The Chameleon / JanusFlow design choices, in detail
| Choice | Chameleon (Meta 2024) | JanusFlow (DeepSeek 2024) | Comment |
|---|---|---|---|
| Tokenizer | VQGAN, 8k codes | separate encoders for understanding vs generation | JanusFlow argues understanding wants different features than generation; two tokenizers, one transformer |
| Image vocab vs. text vocab | fully merged into one | separate output heads, shared embedding | shared head is simplest, separate heads ease entropy balancing |
| Decoding for image | fully AR over image tokens | MaskGIT-style parallel | parallel wins on throughput; Chameleon’s AR choice made interleaving simpler at training time |
| Training data | interleaved web docs + image-text pairs | interleaved + reasoning-augmented data | interleaving is what enables “text → reason → image → text” chains at inference |
| Continuous head? | no — pure discrete | yes — FM-style head for generation, AR head for text | JanusFlow’s split is the modern compromise: text discrete (LM), image continuous (flow) within one transformer body |
Why this beats two-tower
- Reasoning can use image content. The model can produce a text chain-of-thought that references what it just “saw” (image tokens earlier in the context) and what it’s about to draw (image tokens later). Two-tower models can’t do this naturally — the vision tower has no read-write access to the LM’s reasoning state.
- Editing is in-band. “Take this image, replace the cat with a dog” becomes a single sequence: image tokens, instruction text, new image tokens. The model just generates the latter from the former; no separate editing pipeline.

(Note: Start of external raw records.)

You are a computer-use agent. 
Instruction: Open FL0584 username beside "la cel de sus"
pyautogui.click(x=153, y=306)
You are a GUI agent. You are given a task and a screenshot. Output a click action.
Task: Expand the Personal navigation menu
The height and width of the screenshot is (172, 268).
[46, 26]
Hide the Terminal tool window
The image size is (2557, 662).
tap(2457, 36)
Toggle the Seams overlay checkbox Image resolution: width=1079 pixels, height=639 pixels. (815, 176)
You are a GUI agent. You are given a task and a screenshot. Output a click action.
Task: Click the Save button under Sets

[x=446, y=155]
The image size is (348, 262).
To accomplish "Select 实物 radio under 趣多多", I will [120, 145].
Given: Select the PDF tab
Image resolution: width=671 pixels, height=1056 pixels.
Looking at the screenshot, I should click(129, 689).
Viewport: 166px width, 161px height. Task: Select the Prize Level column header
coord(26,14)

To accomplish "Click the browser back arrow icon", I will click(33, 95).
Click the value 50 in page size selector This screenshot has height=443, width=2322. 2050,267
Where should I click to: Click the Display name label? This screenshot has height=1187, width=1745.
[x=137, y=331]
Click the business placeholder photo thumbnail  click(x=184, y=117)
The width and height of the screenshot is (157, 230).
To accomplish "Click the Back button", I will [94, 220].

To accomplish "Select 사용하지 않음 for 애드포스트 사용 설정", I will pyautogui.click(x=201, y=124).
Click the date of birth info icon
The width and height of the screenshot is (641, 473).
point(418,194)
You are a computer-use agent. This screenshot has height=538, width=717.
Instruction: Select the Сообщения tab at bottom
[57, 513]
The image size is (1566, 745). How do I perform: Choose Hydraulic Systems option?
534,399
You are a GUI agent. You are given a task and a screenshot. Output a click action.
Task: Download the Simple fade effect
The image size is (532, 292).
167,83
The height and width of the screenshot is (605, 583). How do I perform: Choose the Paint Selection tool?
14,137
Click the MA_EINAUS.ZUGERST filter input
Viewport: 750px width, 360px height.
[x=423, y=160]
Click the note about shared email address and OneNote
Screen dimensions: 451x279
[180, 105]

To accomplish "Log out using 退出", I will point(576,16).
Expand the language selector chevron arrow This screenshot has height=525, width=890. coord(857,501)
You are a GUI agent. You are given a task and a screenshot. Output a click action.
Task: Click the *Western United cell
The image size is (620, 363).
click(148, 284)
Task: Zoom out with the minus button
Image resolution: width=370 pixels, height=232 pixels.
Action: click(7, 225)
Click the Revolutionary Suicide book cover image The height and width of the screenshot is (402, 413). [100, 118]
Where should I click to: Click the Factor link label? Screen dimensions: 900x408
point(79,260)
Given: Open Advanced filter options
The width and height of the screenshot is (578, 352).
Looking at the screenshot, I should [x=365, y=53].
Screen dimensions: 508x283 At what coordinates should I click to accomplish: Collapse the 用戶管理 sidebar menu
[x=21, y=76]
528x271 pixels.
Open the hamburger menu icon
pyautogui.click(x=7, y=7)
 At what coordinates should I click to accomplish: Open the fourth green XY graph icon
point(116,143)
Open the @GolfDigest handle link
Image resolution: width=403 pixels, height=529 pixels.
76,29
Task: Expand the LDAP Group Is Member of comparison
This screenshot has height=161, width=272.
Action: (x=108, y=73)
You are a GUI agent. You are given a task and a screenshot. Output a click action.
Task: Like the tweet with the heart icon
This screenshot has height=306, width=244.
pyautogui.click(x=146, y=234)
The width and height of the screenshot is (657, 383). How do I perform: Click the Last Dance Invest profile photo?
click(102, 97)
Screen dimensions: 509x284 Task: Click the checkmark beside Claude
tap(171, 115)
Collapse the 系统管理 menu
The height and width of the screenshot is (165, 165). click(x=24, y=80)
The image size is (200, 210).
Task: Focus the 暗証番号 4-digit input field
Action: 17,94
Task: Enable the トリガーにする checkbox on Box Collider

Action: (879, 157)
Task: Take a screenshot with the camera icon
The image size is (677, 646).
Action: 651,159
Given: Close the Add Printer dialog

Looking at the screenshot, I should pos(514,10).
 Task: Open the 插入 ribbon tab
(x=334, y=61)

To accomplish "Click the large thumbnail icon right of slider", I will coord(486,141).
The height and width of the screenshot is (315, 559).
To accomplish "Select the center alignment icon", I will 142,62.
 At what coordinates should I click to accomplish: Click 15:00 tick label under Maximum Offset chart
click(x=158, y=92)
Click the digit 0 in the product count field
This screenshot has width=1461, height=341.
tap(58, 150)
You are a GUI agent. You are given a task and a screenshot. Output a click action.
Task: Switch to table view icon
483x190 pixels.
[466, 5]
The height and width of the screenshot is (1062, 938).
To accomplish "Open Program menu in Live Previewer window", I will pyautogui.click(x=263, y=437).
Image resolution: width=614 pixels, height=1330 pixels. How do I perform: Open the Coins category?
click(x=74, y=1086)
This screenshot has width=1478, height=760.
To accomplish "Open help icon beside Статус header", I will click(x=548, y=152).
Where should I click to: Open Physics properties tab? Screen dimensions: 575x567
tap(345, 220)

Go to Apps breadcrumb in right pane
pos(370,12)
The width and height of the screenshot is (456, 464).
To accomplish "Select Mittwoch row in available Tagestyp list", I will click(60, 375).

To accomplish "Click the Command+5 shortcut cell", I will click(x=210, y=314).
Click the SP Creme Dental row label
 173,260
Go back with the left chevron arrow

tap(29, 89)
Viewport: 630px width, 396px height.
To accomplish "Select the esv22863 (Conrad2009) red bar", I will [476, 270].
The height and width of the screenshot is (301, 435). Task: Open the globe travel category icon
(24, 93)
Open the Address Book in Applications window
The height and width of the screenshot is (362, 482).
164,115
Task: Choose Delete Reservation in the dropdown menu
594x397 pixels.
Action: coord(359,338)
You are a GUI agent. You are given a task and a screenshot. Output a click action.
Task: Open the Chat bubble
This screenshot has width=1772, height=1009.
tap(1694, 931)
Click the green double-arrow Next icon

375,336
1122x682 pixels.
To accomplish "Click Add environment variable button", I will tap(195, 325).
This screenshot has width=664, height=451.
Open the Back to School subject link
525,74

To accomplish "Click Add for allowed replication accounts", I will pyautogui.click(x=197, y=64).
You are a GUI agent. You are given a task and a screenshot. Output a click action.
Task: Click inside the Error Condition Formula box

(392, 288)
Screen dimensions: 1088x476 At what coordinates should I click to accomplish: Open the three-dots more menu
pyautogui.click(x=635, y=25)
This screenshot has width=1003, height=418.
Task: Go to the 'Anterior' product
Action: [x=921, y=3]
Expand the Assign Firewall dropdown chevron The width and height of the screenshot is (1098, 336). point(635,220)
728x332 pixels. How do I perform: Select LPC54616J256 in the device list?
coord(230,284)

- Self-supervision composes. Image-to-text and text-to-image are the same objective (next-token prediction) on different orderings of the same data. No need for two heads, two losses, two optimizers.
Trade-offs of full unification
- Output quality vs. specialized diffusion. Frozen-best diffusion (Imagen 3, MJ v7, “Flux.2 Pro”) still beats unified-token AR/parallel on raw image fidelity at matched compute — you traded some quality for the joint-reasoning capability. Pro tiers often hybridize: unified-token model produces a plan and rough latents; a frozen diffusion decoder refines.
- Vocab waste. The image vocab is much larger than necessary if you only ever generate one image per session; you pay embedding-table compute on every text-only turn.
- Training cost. Interleaved data is harder to curate than pure text or pure image-caption pairs. Most companies spend significant infra on the interleaved-data pipeline.
Where this sits in the series
This lesson built the substrate: a transformer that thinks in text and image tokens at once. Lesson 14 builds the capability on top: the chain-of-thought style reasoning that Nano Banana Pro and the GPT-Image-2 family ship with, and why that’s a qualitative change from prompt-rewriting tricks. Lesson 15 covers the alternative architecture — LLM-conditioned diffusion — that you’d pick if you don’t want to commit to the unified-token route.